The second question that causes confusion

Does alcohol make you fat?

Go to any government website and you’ll read something like this: “Alcohol can cause weight gain in four ways: It stops your body from burning fat, it’s high in kilojoules, it can make you feel hungry, and it can lead to poor food choices.”

Beer, especially, is said to gather in the love handles and around the belly.

But then there’s this bottom-covering caveat: “It is unclear whether alcohol consumption is a risk factor for weight gain because studies performed to date have found positive, negative or no association.”

In other words, the research seems to be all over the show.

The point of new studies

The fact that any amount of alcohol takes a toll on the body has not, and will not, cause a significant number of people to take the pledge and stick to water, save for pregnant women, and that’s a short-term pledge.

The point of many new studies is to find the specific damage done by different drinks (cocktails versus bubbly, for example) and any bona fide health benefits that we can latch onto, and celebrate as reason enough to tie one on.

Oh yeah, and with research throwing up conflicting findings, there’s the matter of clarity: Is alcohol truly one of the drivers of the obesity epidemic?

In a Conversation article, Brittany Larsen, a PhD candidate in Neuroscience at Iowa State University, writes: “One reason for the inconsistencies in the literature could stem from the fact that much of the previous research has traditionally treated alcohol as a single entity rather than separately measuring the effects of beer, cider, red wine, white wine, Champagne and spirits.”

A new paper, co-authored by Ms Larsen, investigates whether changes in body composition associated with ageing, including increased visceral fat accumulation and bone loss, are driven by different alcoholic drinks.

The findings

Drinking beer and spirits was seen to increase levels of visceral fat – the harmful type of fat that accumulates between and around organs, and is linked to a heightened risk of cardiovascular disease, metabolic syndrome, and other health complications.

Curiously, red wine was found to lower levels of visceral fat.

The protection was driven by reduced inflammation and elevated high-density lipoproteins or what we called good cholesterol.
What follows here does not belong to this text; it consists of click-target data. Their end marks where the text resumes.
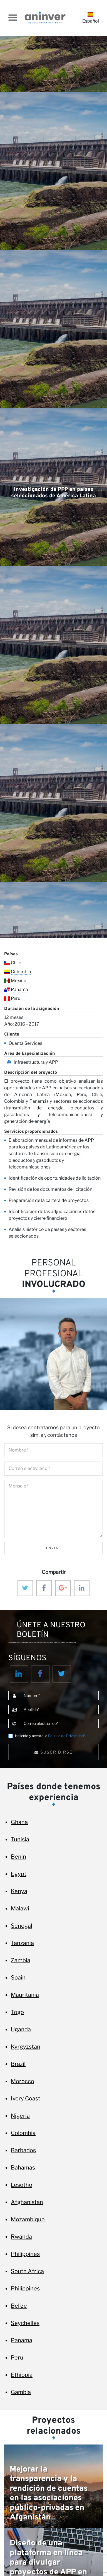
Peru (15, 998)
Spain (18, 1977)
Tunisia (20, 1839)
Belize (19, 2305)
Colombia (21, 971)
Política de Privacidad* (66, 1736)
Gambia (21, 2392)
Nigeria (20, 2115)
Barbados (23, 2150)
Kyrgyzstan (25, 2046)
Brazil (18, 2064)
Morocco (22, 2081)
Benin (18, 1856)
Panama (19, 989)
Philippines (25, 2254)
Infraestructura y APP (36, 1062)
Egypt (18, 1874)
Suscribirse (53, 1752)
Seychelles (25, 2323)
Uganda (21, 2029)
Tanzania (22, 1943)
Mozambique (28, 2219)
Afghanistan (27, 2202)
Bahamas (23, 2167)
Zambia (20, 1960)
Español (90, 18)
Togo (17, 2012)
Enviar (53, 1548)
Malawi (20, 1908)
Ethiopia (22, 2375)
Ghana (19, 1822)
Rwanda (21, 2236)
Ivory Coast (25, 2098)
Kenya (19, 1891)
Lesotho (21, 2184)
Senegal (21, 1925)
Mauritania (25, 1994)
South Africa (27, 2271)
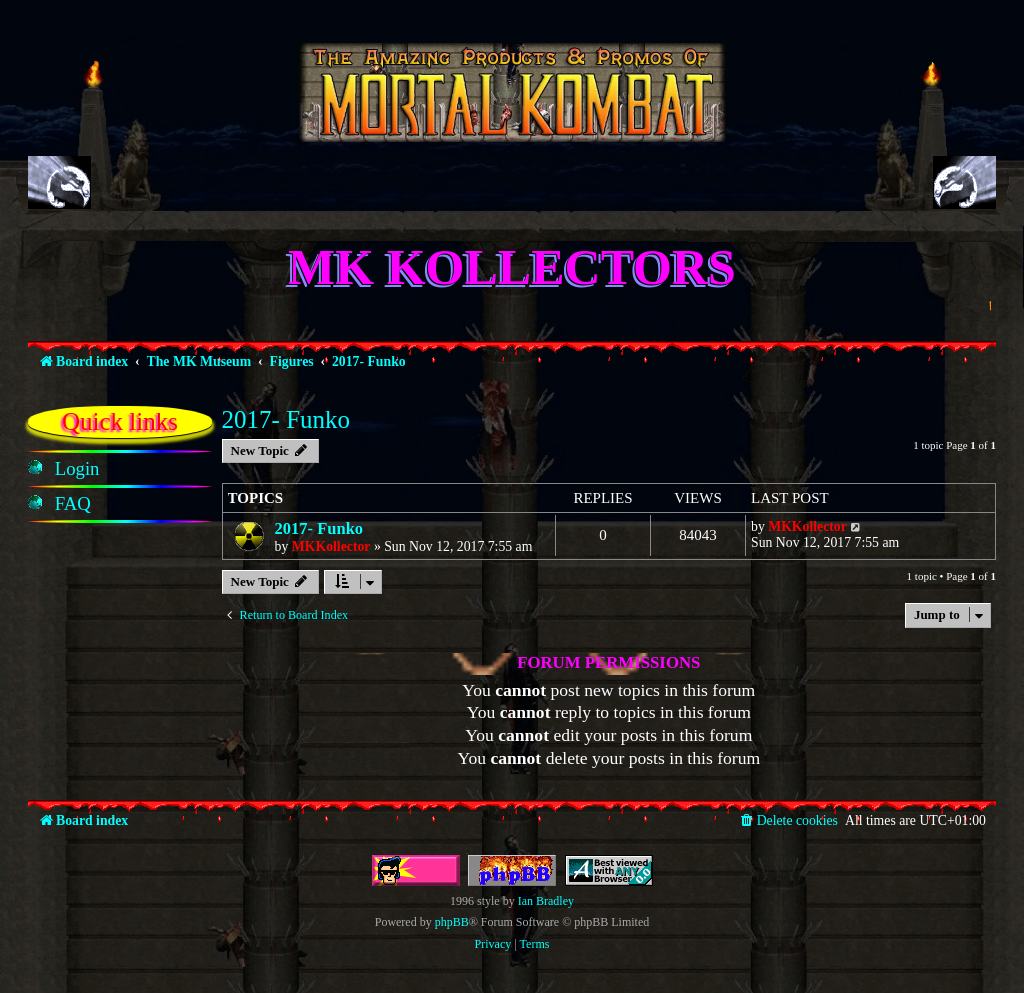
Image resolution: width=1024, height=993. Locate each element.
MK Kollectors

White wine consumption had no effect on visceral fat accumulation, but the study “did show that drinking white wine in moderation might offer its own unique health benefit for older adults: Denser bones”.

The study tapped into a large-scale longitudinal database called the UK Biobank.

The researchers assessed “1869 white adults ranging in age from 40 to 79 years who reported demographic, alcohol, dietary and lifestyle factors via a touchscreen questionnaire”.

The researchers collected height, weight and blood samples from each participant and obtained body composition information using a direct measure of body composition called dual-energy X-ray absorptiometry, which is said to be the gold standard for diagnosing osteoporosis.

A statistical program examined the relationships among the different alcoholic drinks and body composition.

Short version: If you aspire to healthier drinking, choose red wine for protection against bad fat, white wine for protection against osteoporosis.

But the main protection is to sip, not guzzle.

Drink in moderation, and in company, which conveys feelings of wellbeing – one of the positives that doesn’t much get talked about.